Jahresthema 24/26 – Natur
Jahresthema 2024/26 – Natur
Der Begriff »Natur« ist anziehend und einschüchternd zugleich: für die einen beschreibt er was gegenwärtig unter dem Einfluss des Menschen zu verschwinden droht, für die anderen verkörpert er ein moralisches Grundprinzip, in dessen Namen man über unsere Handlungen, ihr natürliches oder widernatürliches Wesen urteilt.

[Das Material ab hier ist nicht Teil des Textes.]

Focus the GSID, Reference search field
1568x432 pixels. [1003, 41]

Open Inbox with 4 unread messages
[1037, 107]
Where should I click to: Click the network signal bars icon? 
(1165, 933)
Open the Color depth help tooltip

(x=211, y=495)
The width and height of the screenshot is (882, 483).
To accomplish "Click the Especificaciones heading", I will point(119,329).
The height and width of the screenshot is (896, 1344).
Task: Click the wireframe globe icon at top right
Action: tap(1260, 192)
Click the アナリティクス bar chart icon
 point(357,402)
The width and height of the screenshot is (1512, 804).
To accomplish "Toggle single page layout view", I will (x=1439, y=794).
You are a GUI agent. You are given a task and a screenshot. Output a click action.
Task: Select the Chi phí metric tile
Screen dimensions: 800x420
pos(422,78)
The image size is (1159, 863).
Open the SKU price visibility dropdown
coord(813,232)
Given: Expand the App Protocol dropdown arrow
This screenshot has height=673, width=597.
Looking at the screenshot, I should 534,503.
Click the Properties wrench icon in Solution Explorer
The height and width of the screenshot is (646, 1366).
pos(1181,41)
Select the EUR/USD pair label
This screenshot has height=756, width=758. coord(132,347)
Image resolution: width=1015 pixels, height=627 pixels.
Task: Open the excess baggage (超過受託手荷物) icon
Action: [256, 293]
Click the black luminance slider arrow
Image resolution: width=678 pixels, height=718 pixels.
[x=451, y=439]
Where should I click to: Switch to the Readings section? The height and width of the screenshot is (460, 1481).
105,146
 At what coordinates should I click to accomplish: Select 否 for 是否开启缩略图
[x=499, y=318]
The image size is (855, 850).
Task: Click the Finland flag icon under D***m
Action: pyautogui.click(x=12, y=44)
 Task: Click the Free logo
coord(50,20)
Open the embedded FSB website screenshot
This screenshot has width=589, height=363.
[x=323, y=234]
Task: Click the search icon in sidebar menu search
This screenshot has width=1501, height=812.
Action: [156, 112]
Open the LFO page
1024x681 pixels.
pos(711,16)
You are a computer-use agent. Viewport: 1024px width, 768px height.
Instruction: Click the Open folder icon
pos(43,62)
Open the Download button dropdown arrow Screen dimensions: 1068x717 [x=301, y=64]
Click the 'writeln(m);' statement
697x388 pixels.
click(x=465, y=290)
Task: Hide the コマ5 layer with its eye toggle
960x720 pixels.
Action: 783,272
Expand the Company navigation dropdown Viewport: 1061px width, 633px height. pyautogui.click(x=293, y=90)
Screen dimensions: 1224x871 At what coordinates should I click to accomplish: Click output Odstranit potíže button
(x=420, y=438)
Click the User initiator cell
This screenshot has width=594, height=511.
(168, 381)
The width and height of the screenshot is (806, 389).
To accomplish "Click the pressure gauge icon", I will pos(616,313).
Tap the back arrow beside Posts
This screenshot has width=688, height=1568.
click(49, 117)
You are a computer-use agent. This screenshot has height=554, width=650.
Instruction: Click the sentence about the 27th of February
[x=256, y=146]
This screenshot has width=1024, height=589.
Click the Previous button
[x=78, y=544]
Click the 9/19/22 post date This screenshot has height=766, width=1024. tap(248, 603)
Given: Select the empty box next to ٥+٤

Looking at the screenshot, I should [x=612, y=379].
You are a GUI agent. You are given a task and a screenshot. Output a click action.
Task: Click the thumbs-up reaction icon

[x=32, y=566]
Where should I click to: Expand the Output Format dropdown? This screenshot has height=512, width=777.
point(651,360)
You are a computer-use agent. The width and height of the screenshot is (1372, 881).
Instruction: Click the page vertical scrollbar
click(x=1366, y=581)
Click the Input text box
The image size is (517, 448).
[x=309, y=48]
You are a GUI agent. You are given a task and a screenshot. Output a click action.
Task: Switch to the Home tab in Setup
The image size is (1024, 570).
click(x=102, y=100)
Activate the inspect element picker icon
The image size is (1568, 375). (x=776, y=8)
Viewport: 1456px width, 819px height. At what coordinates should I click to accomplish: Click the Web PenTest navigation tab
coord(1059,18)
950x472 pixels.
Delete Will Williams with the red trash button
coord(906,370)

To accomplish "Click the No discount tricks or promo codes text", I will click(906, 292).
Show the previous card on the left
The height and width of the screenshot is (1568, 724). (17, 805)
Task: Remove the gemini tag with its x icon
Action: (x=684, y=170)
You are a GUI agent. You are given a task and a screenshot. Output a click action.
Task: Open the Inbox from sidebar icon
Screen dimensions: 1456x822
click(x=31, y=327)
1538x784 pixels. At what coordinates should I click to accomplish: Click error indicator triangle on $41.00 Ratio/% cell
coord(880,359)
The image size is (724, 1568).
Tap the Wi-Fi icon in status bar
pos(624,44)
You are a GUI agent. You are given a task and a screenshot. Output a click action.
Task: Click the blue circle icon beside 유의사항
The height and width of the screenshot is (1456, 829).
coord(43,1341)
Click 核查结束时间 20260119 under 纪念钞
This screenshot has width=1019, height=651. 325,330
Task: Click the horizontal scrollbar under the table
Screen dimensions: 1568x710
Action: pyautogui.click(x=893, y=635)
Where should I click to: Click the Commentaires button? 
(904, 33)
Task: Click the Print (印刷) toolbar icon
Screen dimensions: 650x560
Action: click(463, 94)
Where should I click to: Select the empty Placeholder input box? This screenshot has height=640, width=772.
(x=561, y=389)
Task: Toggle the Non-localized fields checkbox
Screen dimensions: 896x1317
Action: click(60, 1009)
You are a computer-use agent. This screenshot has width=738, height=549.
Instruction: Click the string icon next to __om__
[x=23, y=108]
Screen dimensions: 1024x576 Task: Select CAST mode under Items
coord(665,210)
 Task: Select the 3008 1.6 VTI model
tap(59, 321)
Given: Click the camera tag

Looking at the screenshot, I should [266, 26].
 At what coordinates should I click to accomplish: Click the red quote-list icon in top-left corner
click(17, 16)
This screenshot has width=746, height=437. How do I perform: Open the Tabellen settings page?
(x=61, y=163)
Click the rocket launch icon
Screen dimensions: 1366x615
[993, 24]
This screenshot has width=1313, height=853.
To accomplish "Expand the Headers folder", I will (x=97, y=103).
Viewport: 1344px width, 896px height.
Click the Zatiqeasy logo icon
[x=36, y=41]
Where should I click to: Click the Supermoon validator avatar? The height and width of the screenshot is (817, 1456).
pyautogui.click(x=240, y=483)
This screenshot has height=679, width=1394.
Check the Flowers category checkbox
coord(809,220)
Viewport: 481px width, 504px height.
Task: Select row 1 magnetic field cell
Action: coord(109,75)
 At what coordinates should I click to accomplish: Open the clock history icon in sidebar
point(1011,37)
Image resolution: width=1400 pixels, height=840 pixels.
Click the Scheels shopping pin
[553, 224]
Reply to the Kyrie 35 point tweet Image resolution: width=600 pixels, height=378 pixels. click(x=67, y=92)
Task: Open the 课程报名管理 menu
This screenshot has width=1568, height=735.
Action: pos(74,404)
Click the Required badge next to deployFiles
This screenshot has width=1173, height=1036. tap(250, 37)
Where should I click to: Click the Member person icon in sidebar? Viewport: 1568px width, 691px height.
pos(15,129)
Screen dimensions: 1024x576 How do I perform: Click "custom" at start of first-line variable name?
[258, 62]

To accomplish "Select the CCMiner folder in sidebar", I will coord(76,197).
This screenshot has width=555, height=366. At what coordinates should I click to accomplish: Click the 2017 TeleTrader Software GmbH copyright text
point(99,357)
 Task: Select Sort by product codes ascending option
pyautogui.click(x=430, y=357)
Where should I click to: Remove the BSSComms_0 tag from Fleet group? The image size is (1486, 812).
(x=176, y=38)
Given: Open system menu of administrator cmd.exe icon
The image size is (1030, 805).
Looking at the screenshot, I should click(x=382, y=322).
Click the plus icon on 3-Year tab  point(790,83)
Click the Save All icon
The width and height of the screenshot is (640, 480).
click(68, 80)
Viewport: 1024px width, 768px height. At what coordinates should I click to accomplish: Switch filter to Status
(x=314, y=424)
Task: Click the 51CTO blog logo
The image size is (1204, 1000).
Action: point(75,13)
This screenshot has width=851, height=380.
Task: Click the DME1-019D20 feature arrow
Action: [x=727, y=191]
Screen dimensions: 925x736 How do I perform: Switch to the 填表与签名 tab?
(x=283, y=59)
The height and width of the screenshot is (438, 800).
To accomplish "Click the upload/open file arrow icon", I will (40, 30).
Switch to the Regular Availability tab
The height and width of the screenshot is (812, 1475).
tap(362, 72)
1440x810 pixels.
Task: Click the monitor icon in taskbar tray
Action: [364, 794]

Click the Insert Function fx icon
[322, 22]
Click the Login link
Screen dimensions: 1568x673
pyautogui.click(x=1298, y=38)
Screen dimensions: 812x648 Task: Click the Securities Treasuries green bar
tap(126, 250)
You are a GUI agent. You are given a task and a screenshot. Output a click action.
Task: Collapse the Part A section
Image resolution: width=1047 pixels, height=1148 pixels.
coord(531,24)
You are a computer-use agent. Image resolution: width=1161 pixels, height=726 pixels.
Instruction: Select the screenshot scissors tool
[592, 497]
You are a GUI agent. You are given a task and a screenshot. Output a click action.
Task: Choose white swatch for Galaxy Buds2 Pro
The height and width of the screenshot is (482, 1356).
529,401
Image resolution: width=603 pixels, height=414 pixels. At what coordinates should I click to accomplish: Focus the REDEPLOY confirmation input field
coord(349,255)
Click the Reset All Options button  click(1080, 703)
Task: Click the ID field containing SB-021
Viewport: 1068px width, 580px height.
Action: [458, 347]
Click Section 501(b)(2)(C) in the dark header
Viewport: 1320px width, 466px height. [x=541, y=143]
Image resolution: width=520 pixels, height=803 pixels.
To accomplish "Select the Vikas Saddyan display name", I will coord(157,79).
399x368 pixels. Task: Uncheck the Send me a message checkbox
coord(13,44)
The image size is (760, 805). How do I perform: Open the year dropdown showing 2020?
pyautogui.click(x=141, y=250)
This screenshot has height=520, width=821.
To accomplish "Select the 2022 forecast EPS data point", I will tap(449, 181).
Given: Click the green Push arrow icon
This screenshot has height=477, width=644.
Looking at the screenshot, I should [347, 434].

Der Versuch, einen solchen Begriff zu bestimmen, führt zwangsläufig zu negativen Bestimmungen: die Natur ist nicht zuletzt durch dasjenige bestimmt, was sie nicht ist (Kultur, Künstlichkeit, Anthropisierung etc.).
Vor dem Hintergrund dieser paradoxen und vieldeutigen Struktur des Begriffs »Natur« geht das Jahresthema 2024/26 davon aus, dass »Natur« weniger eine statische, allgemeinverbindlich fassbare Größe bezeichnet als vielmehr ein ideelles Konzept und eine Abstraktion (Philippe Descola). Das zeigt sich beispielhaft in den vielfachen Verflechtungen zwischen Natur und Kunst. Indem die Kunst die Natur zum Gegenstand ihrer Werke macht, sie als künstlerisches Material, als Ideal und Utopie, aber auch als Gegenentwurf adressiert, vermittlelt ihre konkrete Arbeit am Werk eine bestimmte Idee der Natur. Von der Urhütte als »natürlichem« Ursprung der Architektur (Gottfried Semper) über das Projekt Cézannes, »Poussin auf dem Umweg über die Natur zu erneuern« bis hin zu den aktuellen Debatten über das Anthropozän als Stadium eines denaturalisierten Lebens auf der Erde sind Konzepte der Natur in der Kunst allgegenwärtig und bestimmen die unterschiedlichsten Entwürfe und Verfahren: Malen nach der Natur, »natürliche Malerei« (John Constable), »die Natur – nicht das Werk des Künstlers – als Vorbild« (Lysipp nach Plinius d.Ä.), Moulagen und andere Abformungen der Natur, Natur als schöpferische Kraft und Bildproduzentin (Talbots Pencil of Nature), Lob der Künstlichkeit als Gegenentwurf zur verabscheuenswürdigen Natur (Baudelaire). Diese Verbindungen von Natur und Kunst umfassen die verschiedenen Gattungen der Kunst ebenso wie ihre geschichtliche Entwicklung.
Direktion
Coline Desportes
Promoviert an der École des hautes études en sciences sociales (EHESS)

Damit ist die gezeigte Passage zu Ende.